Frank’s smile faded. The time for whipping the team into shape had been cut down one-half. Seven days were left—six days, with Sunday out—and not all of those six days could be given to hard work. The practice should slow up for two days before the game.
“Holy smoke!” he muttered. “When did all this happen?”
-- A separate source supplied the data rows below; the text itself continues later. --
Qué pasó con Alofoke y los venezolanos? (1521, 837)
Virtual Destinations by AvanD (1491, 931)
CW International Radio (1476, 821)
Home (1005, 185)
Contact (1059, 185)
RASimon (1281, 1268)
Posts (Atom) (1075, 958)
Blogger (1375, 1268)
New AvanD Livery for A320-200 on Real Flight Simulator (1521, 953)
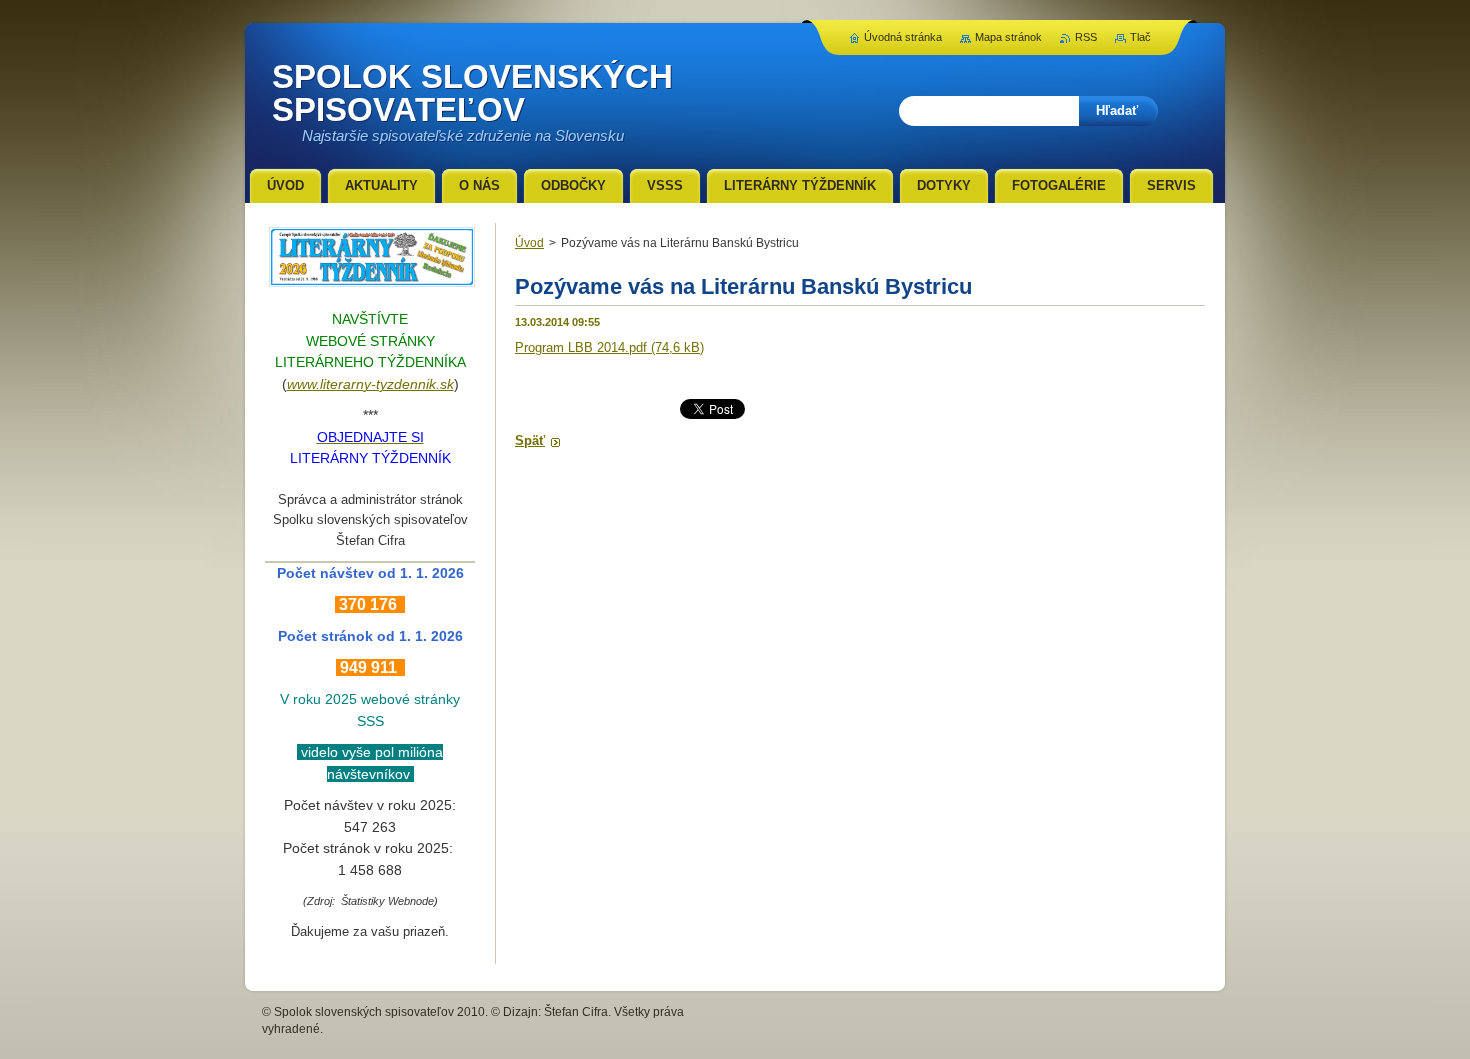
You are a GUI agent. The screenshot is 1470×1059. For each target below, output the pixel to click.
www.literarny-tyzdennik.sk (370, 384)
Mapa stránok (1008, 37)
“This morning,” Mr. Bradlaugh answered. “I haven’t had a chance to tell you before. Had I seen the work of our men previous to my conference with Colonel Hawtrey, you may be sure that I should have put off the big game as long as possible. Now it’s too late. A week from to-day we face Gold Hill. What can you do in that short time?”
“This is a crack right between the eyes,” murmured Frank, “and it knocks all my calculations galley west.”
“It’s certainly discouraging,” agreed Mr. Bradlaugh, “but there’s no help for it. I hear that the Gold Hillers are playing the game as they never played it before. They have a new coach who seems to have inaugurated some new plays and a whole lot of improvements.”
“A new coach?” echoed Frank.“What’s his name?”
“Guffey. I’ve heard that he’s a phenomenon, not only as a coach, but as a player.”
Merriwell’s face clouded. Here was more discouraging news, and he couldn’t help wondering where the lightning was going to strike next.
Mr. Bradlaugh was quick to note the change in Frank’s face and manner. He knew the young coach’s hopes had received a severe setback, and he tried to temper the blow.
“I don’t know who this Guffey is,” said he, “and I don’t care. You’re a heap better than he is, and I’ll bank on it.”
A ghost of a smile flickered about the boy’s lips.
“I’ve been coaching the Ophir team for a long time, Mr. Bradlaugh,” he remarked, “and you saw the afternoon’s performance. It wasn’t a credit to me any more than it was to the eleven.”
“That’s the wrong way to look at it,” was the warm response. “If you haven’t the material to work with, what can you do?”
“I’ve got the material,” insisted Frank. “Your son is a crack half back; Handy, at full, and Spink, at quarter, are class A, and I haven’t any fault to find with the rest of the men. There’ll be some shifting, though, and I may take a couple of players from the scrubs for the regulars.”
“Suppose this Guffey gets into the Gold Hill line-up? He’s an amateur, the colonel tells me, and, by our rules, is qualified to play. Will you jump into the fight if Guffey does?”
“I’m going to do all I can to make Ophir win,” Frank answered determinedly.
“You still have hopes, then?”
The young coach had again got himself well in hand.The obstacles were thickening, and, because of them, final victory over Gold Hill would be a prize worth while.
“Ophir is going to win!” he declared, and there was a look on his face and a gleam in his dark eyes that went far to dispel the president’s gloomy forebodings.
“You’re a brick!” said Mr. Bradlaugh, clapping Frank on the shoulder. “That’s the spirit, my lad, that leads many a forlorn hope to victory. We’re going to win—I consider that settled. If you’re on your way back to town, jump into my car and I’ll take you. I was only waiting for a word with you before I started.”
The clubhouse and athletic field were a short mile out of Ophir. On the way back Merry communed with himself and took heart out of his very discouragements.
The poor showing of the club team, the short time in which to make a winner out of it, the good work of Gold Hill under Guffey—all these things Merry considered well; and, in the final summing up, they merely spurred him to fresh endeavors. He was out for Gold Hill’s scalp, and he was going to get it.
That night, in a most peculiar way, some more disturbing details were brought home to him. It was about one in the morning when he heard a pebble rattle against the window of his room. He got up, lifted the window cautiously, and looked out into the dark.
“It’s Bleeker,” came a low voice, “Bleeker, of Gold Hill. Don’t give me away, Merriwell, but come down. I’ve something I want to tell you.”